Comentarios del director (Robert Eggers)
«En muchos aspectos, esta adaptación de Nosferatu es mi película más personal. Una historia que no creé, pero con la que he vivido y soñado desde mi infancia. A menudo sentí que llevaba en mí la misma chispa creativa de un director novel debido a los años que llevaba pensando en este proyecto. Y he tenido una suerte enorme por la oportunidad de rodar esta película con mis colaboradores habituales, en los que confío plenamente. Está incrustada con numerosos recuerdos, así como experiencias personales trasladadas a la Alemania báltica de 1830.
Me llevó tiempo llegar hasta ahí, entender la fascinación que sentía. Por fin tuve claro que la imagen de Max Schreck me perseguía desde que era niño. Había algo esencial en el misterioso vampiro y en el sencillo cuento de hadas que es Nosferatu. Y estoy del todo seguro de que cuando Hutter abrió la tapa del ataúd de Orlok, los espectadores ahogaron un grito de terror e imaginaron el hedor que despedía el monstruoso muerto viviente. ¿Cómo iba encontrar mi camino en todo esto?

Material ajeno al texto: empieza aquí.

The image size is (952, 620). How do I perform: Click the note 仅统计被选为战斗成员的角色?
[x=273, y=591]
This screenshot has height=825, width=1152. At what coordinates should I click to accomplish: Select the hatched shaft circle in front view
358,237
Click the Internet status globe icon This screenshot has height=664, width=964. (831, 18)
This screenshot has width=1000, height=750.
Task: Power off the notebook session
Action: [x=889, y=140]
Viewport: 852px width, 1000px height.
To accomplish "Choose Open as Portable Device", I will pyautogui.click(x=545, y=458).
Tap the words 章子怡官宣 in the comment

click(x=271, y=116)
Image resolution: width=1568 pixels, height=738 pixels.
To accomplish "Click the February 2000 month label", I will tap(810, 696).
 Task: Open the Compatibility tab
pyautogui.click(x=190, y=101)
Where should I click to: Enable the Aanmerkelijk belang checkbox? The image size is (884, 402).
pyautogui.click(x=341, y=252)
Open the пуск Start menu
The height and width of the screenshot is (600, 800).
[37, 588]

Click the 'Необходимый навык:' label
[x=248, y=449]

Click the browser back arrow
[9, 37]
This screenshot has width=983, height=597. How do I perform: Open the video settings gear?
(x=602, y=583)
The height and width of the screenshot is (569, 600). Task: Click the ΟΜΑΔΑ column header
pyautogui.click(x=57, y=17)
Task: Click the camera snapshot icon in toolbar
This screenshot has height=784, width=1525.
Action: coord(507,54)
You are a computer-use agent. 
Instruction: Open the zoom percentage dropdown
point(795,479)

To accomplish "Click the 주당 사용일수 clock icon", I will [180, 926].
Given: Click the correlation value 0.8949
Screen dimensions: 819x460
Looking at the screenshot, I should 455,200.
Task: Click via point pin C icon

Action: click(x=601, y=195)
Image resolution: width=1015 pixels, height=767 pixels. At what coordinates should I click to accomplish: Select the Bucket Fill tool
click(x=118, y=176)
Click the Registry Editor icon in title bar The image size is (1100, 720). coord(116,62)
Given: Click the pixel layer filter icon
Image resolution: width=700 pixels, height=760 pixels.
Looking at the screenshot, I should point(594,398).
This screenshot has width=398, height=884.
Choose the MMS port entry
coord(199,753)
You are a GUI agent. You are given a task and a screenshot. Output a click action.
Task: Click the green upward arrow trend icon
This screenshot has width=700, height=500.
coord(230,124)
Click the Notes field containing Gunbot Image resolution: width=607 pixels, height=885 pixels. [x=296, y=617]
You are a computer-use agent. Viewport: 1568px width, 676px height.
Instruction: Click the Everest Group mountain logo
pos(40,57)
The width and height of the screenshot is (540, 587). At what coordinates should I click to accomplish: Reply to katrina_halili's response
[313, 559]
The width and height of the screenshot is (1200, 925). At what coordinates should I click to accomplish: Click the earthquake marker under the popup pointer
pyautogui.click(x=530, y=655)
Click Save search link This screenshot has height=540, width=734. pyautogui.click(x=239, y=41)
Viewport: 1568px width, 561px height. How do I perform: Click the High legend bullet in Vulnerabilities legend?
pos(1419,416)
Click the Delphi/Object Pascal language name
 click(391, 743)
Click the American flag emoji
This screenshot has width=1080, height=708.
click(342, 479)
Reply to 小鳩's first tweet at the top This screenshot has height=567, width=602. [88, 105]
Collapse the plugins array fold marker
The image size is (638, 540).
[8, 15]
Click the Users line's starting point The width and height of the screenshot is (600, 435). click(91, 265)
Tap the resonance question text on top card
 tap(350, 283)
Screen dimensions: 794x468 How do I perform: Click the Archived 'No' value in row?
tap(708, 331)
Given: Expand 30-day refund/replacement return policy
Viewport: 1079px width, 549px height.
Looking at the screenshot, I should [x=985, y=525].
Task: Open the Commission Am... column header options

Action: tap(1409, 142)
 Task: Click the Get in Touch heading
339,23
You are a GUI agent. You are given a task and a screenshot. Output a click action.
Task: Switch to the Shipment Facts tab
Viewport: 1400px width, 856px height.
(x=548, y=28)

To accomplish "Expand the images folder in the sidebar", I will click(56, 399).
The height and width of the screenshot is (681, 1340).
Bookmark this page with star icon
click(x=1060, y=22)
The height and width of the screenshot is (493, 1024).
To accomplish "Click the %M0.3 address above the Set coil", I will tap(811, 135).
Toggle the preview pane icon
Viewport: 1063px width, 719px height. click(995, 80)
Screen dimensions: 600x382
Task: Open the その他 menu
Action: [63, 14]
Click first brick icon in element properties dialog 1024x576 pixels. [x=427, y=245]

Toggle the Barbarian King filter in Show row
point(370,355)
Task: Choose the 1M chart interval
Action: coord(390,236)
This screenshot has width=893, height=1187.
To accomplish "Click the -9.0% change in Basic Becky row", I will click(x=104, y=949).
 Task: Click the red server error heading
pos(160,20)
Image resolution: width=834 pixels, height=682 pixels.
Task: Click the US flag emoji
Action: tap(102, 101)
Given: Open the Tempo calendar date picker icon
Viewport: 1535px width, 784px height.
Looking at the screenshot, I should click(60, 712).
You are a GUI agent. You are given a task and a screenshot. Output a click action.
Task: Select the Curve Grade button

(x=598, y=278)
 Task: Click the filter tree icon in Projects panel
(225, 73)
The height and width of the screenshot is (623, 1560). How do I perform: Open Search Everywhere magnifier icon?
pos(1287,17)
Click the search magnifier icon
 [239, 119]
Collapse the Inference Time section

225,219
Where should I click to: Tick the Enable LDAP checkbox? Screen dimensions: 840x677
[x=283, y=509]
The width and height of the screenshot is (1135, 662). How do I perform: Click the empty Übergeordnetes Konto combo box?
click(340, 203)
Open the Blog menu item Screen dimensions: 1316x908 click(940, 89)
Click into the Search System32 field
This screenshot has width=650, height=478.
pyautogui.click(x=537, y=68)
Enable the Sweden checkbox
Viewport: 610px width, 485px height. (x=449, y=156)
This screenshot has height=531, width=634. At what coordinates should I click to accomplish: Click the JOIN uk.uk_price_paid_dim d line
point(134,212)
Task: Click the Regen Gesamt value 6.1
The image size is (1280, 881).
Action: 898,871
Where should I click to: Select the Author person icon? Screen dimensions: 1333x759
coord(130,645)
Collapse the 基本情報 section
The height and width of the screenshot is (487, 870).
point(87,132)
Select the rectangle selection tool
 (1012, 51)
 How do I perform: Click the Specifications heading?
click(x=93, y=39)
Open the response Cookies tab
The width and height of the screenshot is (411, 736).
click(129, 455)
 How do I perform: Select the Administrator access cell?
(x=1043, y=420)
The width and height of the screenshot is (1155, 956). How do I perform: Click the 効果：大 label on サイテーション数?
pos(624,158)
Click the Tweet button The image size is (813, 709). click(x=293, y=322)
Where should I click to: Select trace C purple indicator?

No hace más de veinte años, en el sur de Rumanía, se exhumó el cuerpo de un hombre que se creía que era un vampiro y se mutiló su cuerpo de acuerdo con el antiguo ritual.
Era un hombre difícil, bebía mucho. Después de muerto, su familia dijo que regresaba bajo la forma de un strigoi y que les atacaba de noche. Su nuera era la que más sufría estos ataques nocturnos y acabó por enfermar.
Cuando se destruyó su cuerpo de acuerdo con la tradición popular, las visitas vampíricas se detuvieron. Había acabado su reino de terror. Su nuera se curó.
¿Qué trauma tan oscuro es ese que ni siquiera la muerte puede borrar? Una idea desgarradora. Esa es la esencia de la creencia en el vampiro.
El vampiro folclórico no es un elegante seductor vestido de esmoquin, ni tampoco es un atractivo y tenebroso héroe. El vampiro folclórico encarna la enfermedad, la muerte y el sexo brutal, despiadado. Y este era el vampiro que deseaba exhumar para un público actual».